La Vie de Mahomet

(Alphonse de Lamartine, 1854)

Livre 1 - Chapitre 21

Dans le même temps vivait à la Mecque, dans une échoppe de la colline Marwà, quartier des artisans en métaux, un orfèvre nommé Djaber, Grec d’origine et chrétien de religion ; Mahomet fréquentait la boutique de cet artisan. Il avait avec lui de fréquents et longs entretiens, dont l’objet mystérieux ne pouvait être que les dogmes et la morale du christianisme, culte vers lequel le jeune philosophe penchait, comme ses quatre amis.
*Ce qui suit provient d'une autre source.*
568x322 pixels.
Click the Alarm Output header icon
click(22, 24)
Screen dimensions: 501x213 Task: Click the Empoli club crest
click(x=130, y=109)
Bien que l’entretien fut pénible entre l’artisan grec, qui ne savait qu’imparfaitement l’arabe, et le Coraïte, qui ne savait pas le grec, Mahomet ne se rebutait pas de cet obstacle, et passait des heures et des jours dans la société de ce chrétien. Cette fréquentation, remarquée plus tard quand il promulgua sa doctrine, le fit accuser de n’avoir rien conçu lui-même, et d’avoir fait écrire les préceptes du Coran par la main de l’orfèvre de Marwà. Il répond indirectement à cette supposition plus ou moins probable par ce verset de son livre: «ils disent qu’un homme étranger endoctrine Mohammed, sans réfléchir que cet étranger ne parle qu’un langage barbare, et que le Coran est écrit dans la langue arabe la plus correcte et la plus pure. » Mais pendant que le jeune homme puisait dans les sources étrangères la philosophie religieuse des nations voisines, mages en Perse, Hébreux en Judée, déjà chrétiens en Syrie et en Abyssinie, il se livrait avec les poètes et les hommes lettrés de son pays aux études nécessaires pour donner un jour à ses pensées la propriété, la force et la pureté du verbe national. Il savait que la vérité, pour devenir vulgaire, doit se réfléchir dans un miroir qui la reproduise à la fois claire, éclatante et pénétrante comme le rayon de l’eau. La langue arabe, d’autant plus pure dans le désert qu’elle y était moins altérée par le contact des idiomes étrangers, offrait en ce moment au révélateur un admirable instrument d’intelligence et de propagation. Le Coran en est encore le type le plus accompli. Elle n’a rien acquis, rien perdu depuis ; elle semble s’être pétrifiée ou métallisée sous la plume de roseau de Mahomet.